It's this subsequent shedding of inhibitions that leads Frederik inexorably into a life of violent crime. In payment for his help, Vince requests a customer's information, and does not share his reasons. All the while, Frederik filches inside intel on wealthy customers for further break-ins. Before long, they're pulling off jobs left and right. Frederik requests "training" in pulling off further crimes; Vince immediately hands him a baseball bat and sets him loose on a pack of skinheads. Eventually, he arranges a chance encounter with Nadine, to try to rekindle mutual feelings.

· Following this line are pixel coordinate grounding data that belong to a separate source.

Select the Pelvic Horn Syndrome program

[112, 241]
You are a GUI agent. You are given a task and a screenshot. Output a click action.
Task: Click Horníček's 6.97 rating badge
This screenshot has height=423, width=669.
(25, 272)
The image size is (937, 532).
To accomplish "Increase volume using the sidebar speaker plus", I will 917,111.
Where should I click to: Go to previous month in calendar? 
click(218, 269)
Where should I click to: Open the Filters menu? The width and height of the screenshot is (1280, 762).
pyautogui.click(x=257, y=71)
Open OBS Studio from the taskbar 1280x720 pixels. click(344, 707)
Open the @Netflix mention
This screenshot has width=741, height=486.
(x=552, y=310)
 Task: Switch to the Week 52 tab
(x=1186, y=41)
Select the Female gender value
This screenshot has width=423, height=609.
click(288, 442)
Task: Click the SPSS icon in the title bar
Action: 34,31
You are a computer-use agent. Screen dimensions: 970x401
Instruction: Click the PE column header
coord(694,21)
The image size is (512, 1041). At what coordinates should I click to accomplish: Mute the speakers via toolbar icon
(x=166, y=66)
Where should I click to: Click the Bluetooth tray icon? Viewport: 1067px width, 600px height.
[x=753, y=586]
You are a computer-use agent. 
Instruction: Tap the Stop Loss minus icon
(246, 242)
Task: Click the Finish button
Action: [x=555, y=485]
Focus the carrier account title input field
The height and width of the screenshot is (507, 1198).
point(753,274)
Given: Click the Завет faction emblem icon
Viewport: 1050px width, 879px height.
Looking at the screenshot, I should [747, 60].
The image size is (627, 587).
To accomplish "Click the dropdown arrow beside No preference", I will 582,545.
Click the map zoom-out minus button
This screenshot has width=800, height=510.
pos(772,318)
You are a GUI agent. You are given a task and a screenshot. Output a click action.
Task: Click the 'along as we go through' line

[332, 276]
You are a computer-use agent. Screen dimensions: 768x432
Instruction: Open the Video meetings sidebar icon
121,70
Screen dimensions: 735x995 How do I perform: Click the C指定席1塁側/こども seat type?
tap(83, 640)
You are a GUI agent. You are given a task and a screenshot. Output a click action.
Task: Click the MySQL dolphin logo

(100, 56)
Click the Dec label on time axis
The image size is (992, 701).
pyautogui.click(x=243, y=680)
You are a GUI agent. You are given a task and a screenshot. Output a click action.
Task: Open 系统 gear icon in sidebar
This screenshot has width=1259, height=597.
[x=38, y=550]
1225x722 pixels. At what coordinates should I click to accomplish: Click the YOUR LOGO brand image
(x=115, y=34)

Gravity is a reasonably skillful and elegant thriller, working well as a piece of visceral moviemaking. The photography is solid, driving home the murky tone of Frederik's blackened mind. The film also serves as a loose metaphor for the current financial situation. For all his years, Frederik was a brilliant bank employee - following his team's marketing strategy perfectly, selling his customers bad loans that they couldn't hope to pay back and getting away with it. The actual robberies on wealthy suburbanites are a mere extension of this legal loansharking. "Who is the greater criminal: he who robs a bank or he who founds one?"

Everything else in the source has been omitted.